Check every line of the data for the word "ribbon", and copy those that have it.

----

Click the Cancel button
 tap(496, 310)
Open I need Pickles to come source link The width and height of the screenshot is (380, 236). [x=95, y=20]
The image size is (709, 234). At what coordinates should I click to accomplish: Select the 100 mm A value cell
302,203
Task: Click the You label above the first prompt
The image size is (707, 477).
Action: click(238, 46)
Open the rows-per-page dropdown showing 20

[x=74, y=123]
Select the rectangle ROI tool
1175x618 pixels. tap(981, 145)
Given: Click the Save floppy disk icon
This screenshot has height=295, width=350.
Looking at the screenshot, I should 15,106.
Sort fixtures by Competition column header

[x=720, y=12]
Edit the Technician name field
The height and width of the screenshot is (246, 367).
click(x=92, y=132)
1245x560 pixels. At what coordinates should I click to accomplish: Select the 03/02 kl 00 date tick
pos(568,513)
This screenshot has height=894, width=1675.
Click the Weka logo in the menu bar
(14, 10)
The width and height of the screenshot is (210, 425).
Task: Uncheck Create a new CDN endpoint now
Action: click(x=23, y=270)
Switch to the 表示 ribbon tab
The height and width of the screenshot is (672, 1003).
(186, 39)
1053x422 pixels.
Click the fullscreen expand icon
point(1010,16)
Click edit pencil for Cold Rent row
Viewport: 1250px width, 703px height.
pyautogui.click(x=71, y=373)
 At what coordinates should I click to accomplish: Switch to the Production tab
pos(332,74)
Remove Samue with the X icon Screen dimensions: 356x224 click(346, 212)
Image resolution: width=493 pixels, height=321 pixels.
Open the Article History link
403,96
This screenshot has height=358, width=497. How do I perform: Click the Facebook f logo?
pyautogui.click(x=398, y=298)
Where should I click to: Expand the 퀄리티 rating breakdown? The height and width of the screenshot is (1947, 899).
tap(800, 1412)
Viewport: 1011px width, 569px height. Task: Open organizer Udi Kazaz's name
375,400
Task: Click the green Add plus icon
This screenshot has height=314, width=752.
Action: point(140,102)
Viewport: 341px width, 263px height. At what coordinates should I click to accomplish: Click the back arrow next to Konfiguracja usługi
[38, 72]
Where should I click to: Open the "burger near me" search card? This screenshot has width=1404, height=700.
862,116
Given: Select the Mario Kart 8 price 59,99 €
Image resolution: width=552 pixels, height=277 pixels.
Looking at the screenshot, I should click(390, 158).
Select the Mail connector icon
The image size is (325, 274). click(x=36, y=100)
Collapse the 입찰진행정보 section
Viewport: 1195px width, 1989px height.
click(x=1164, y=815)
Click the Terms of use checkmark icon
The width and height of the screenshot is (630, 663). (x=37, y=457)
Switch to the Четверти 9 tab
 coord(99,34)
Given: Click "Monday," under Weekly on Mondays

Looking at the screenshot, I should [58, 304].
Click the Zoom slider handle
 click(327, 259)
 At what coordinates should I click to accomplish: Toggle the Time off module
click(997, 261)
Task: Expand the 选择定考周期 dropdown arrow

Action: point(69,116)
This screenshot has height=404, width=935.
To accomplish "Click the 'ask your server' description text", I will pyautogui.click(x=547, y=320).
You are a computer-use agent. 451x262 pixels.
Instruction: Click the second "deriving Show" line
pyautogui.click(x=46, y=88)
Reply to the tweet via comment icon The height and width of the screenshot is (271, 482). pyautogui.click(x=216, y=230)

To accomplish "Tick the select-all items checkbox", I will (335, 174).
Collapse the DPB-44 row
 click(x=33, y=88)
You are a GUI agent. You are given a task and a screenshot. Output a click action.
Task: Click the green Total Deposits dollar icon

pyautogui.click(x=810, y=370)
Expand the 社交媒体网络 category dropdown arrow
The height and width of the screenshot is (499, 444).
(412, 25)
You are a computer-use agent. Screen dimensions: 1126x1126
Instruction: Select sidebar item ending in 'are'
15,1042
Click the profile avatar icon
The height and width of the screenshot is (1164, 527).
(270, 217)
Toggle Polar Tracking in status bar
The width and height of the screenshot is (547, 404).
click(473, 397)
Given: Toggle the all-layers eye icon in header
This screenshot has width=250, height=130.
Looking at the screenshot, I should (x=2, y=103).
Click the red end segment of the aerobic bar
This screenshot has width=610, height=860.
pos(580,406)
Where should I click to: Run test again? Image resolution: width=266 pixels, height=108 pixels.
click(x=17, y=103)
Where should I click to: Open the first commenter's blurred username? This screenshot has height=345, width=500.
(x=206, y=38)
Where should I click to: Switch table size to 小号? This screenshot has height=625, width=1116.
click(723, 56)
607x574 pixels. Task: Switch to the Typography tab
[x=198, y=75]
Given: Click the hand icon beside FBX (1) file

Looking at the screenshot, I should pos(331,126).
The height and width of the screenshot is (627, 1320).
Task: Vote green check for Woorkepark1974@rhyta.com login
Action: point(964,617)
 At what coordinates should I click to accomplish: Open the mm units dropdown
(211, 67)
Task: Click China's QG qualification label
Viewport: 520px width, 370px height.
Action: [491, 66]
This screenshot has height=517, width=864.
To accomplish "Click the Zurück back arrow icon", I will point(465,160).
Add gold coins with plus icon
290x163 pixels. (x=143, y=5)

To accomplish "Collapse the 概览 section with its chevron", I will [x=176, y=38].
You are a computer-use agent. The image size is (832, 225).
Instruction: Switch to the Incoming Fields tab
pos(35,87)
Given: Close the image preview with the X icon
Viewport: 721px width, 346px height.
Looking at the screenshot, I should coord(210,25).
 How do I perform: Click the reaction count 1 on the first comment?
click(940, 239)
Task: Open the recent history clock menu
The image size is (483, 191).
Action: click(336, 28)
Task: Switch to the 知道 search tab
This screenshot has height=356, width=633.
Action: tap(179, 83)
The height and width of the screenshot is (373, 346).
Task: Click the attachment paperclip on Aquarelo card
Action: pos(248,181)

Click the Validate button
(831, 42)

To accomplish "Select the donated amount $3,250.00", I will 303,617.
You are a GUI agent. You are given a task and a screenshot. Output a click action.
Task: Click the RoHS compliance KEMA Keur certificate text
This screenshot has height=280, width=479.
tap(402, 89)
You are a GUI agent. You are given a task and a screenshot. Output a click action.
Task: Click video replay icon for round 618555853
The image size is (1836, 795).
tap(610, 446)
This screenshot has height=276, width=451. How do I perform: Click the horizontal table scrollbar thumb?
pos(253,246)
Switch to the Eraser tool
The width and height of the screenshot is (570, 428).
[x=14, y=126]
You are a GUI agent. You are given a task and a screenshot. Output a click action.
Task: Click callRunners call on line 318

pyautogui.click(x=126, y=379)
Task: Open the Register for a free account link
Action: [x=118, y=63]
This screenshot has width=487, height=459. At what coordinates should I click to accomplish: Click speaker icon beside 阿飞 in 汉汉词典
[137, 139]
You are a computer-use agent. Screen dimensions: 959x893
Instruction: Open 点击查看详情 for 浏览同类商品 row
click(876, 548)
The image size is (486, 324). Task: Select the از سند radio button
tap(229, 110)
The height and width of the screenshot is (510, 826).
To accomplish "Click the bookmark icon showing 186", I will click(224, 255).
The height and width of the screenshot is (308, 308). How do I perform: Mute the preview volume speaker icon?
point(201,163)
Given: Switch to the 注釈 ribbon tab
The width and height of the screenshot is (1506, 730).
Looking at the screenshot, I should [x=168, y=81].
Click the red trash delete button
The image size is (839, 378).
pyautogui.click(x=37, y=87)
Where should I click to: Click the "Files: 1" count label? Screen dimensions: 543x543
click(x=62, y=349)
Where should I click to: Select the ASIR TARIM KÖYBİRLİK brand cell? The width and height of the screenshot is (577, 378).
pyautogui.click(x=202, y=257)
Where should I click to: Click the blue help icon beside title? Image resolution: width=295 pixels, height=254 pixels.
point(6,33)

----

RESULT OF THIS TASK:
Switch to the 表示 ribbon tab
Given: Switch to the 注釈 ribbon tab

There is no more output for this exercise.